Set out your scribed joints, so that you don’t need to make a profiled cut on both ends of a single piece of skirting board. If you need to cut a single piece of skirting board so that one end has a profiled cut, and the outer end has a square cut, always cut the profiled end first. It’s easier to mark up a squared cut from a profiled cut than vice versa.

Step 9

When fixing a skirting onto a masonry wall, like brick or block, use masonry nails or screws and wall plugs. If you’re attaching the skirting to a timber stud partition wall, use a stud detector to locate the studs and use lost head nails. Some new homes have metal stud partition walls. If your home has these types of walls, you’ll need to use screws. Remember to use zinc coated or plated screws so that they don’t rust. You can also stick the skirting to the wall using a gap filling grab adhesive.

Step 10

If there are any cavities which need filling to the wall, use an infill board.

Step 11

If using adhesive, apply this to the back of the board in blobs spaced at regular intervals and apply PVA glue to any external mitres. You may also need to use some small diameter pins to hold the joint tightly together. Simply fix the skirting board by placing the bottom edge to the floor just in front of the fixing position and push firmly against the wall. If the wall’s flat, you shouldn’t need any additional fixings, but if your wall has a bow in it, you’ll need additional screw fixings to draw the skirting board into the wall. The type and number of wall fixings you’ll need depends on the type of wall and the shape of the bow.

Step 12

If using screws, mark up the skirting board so that fixing points are approximately 2 cm below the start of the chamfer (sloping surface at the edge) and at approximately 60 cm intervals. Next, we need to position the skirting board flat along the floor and pushed up the wall, so we can copy these fixing points onto the wall. Make sure you mark the wall behind the skirting, so you don’t see the marks once the skirting board is installed.

Step 13

Use a pipe and cable detector and if you detect either, just move the fixing point along to a clear area. Once you’re happy with the location of the fixing points, drill a pilot hole into the skirting board using a suitable wood drill bit.

Step 14

Use a countersink bit to create a countersink at each fixing hole. Make sure the countersink is deep enough and large enough to allow the screwhead to be below the face of the skirting board.

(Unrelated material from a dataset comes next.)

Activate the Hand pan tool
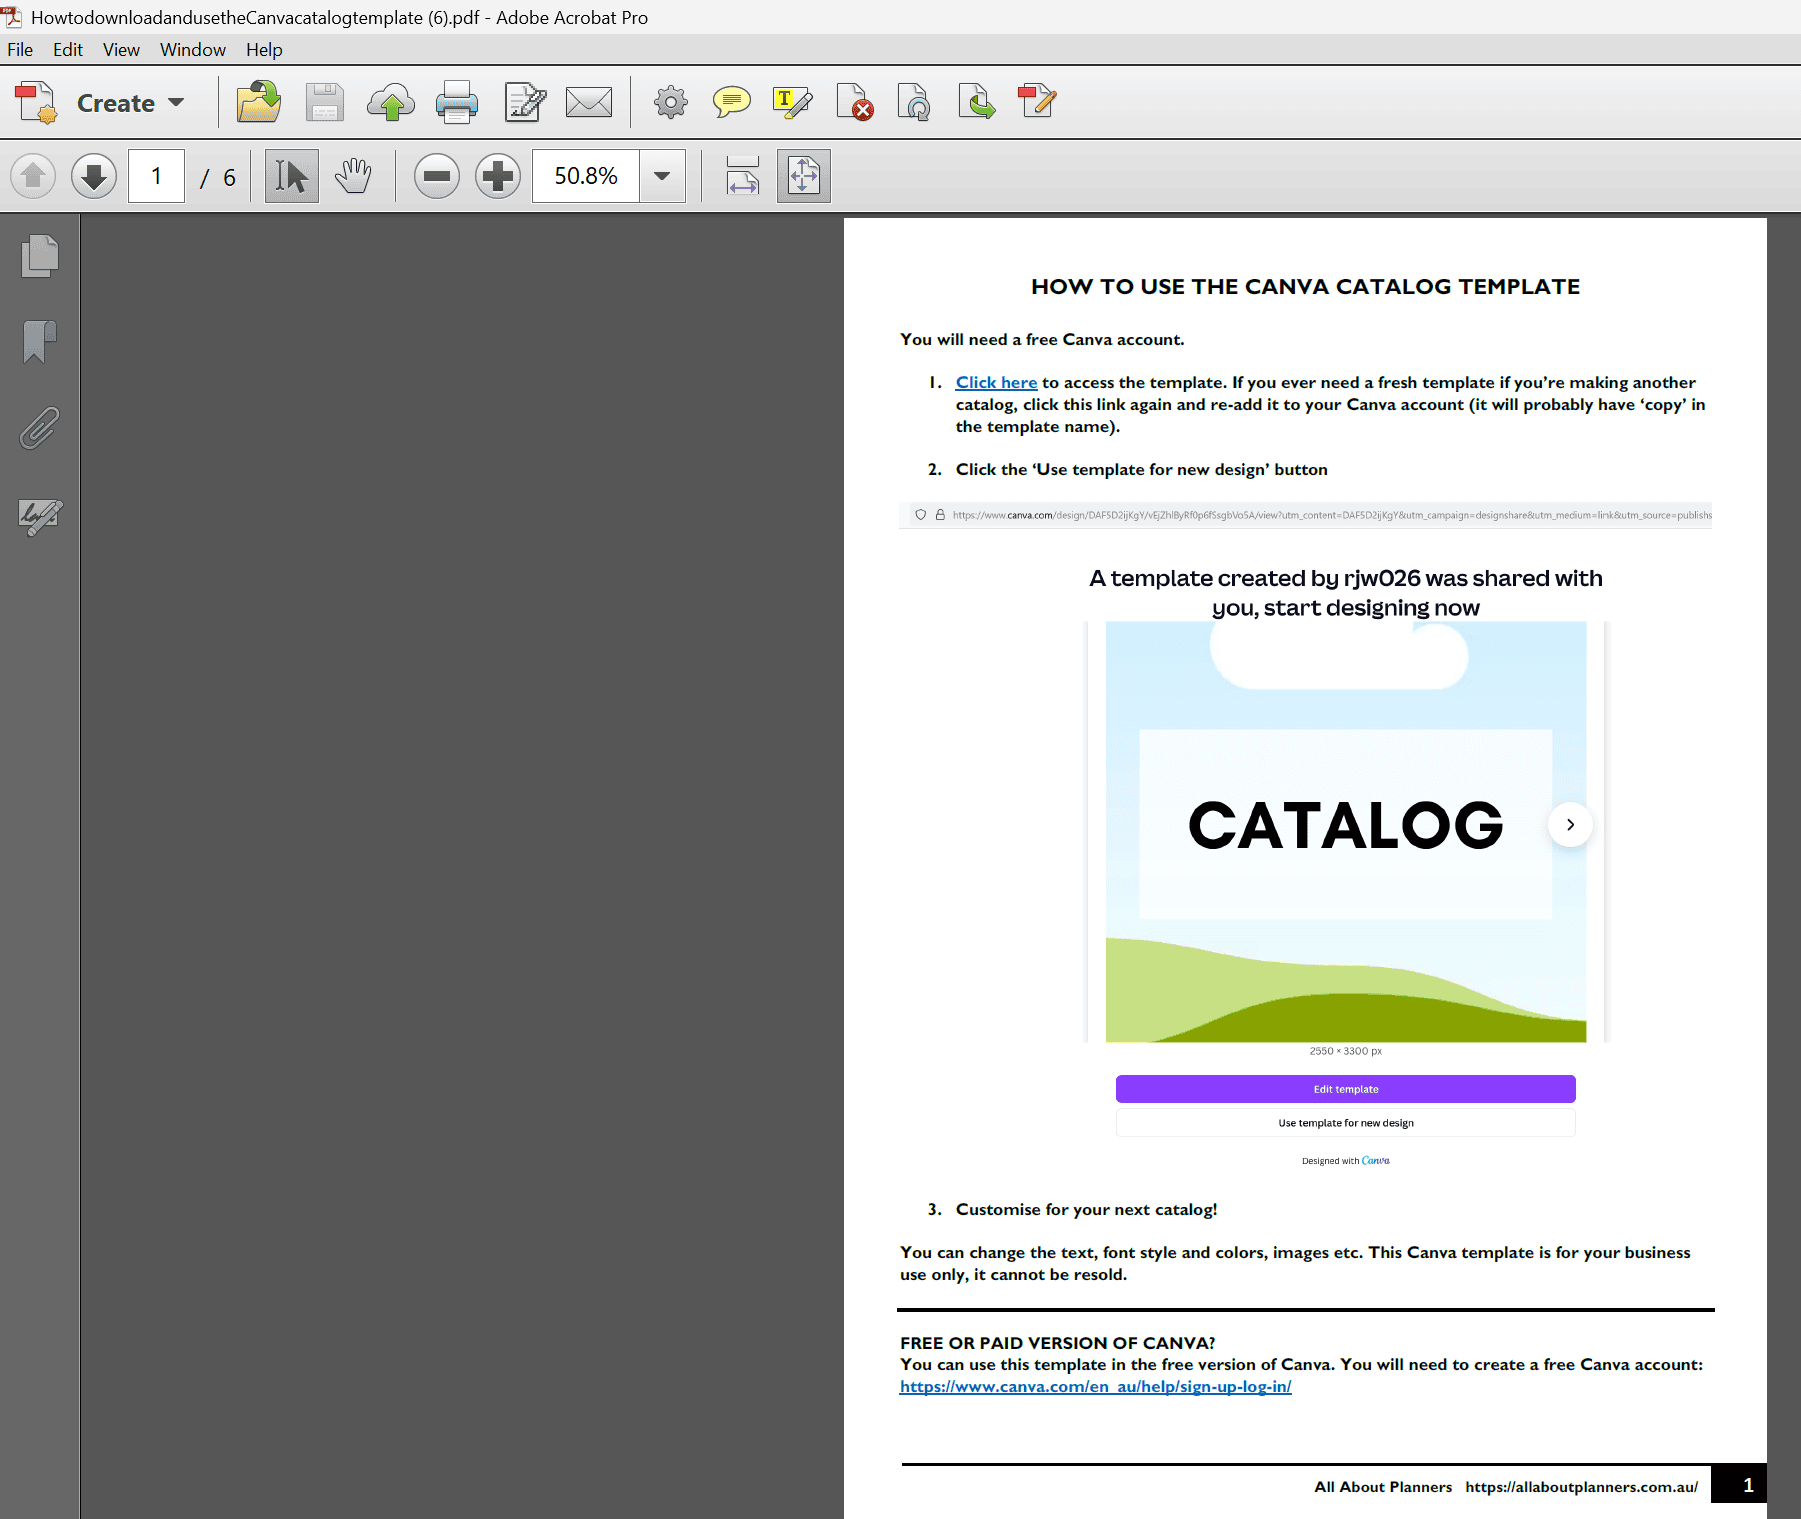The image size is (1801, 1519). pyautogui.click(x=353, y=176)
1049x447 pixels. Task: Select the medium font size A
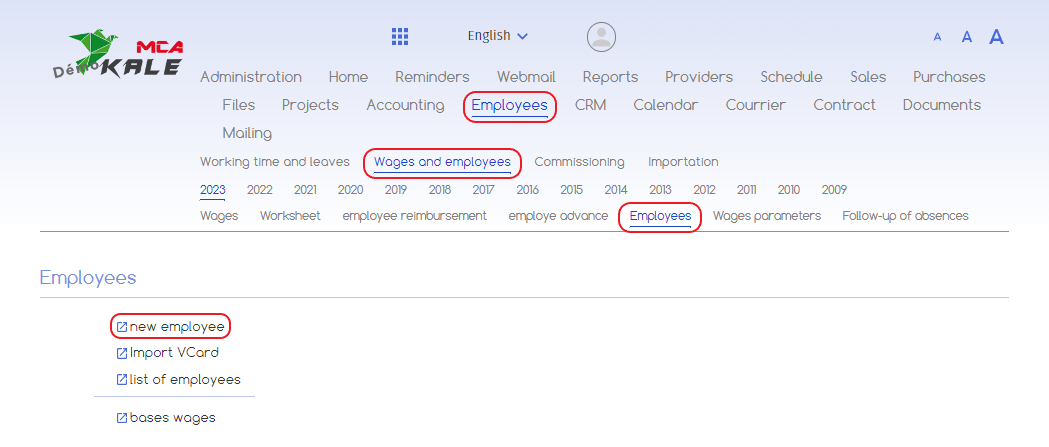(967, 37)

Place the skirting in position and make marks through the screw holes onto the wall. Take the skirting board away and check you can clearly see each mark.

Step 15

Wrap masking tape around your drill as long as the length of your wall plug so you know when to stop drilling, then drill holes into the wall.

Step 16

Insert your wall plugs and tap them until they’re flush with the wall.

Step 17

Screw the skirting board onto the wall.

Step 18

Fill any holes with a filler that matches the colour of your skirting.

Step 19

Use a flexible decorative caulk in a mastic gun to seal the gap between the top of the skirting board and the wall. Run a damp cloth along the join to smooth.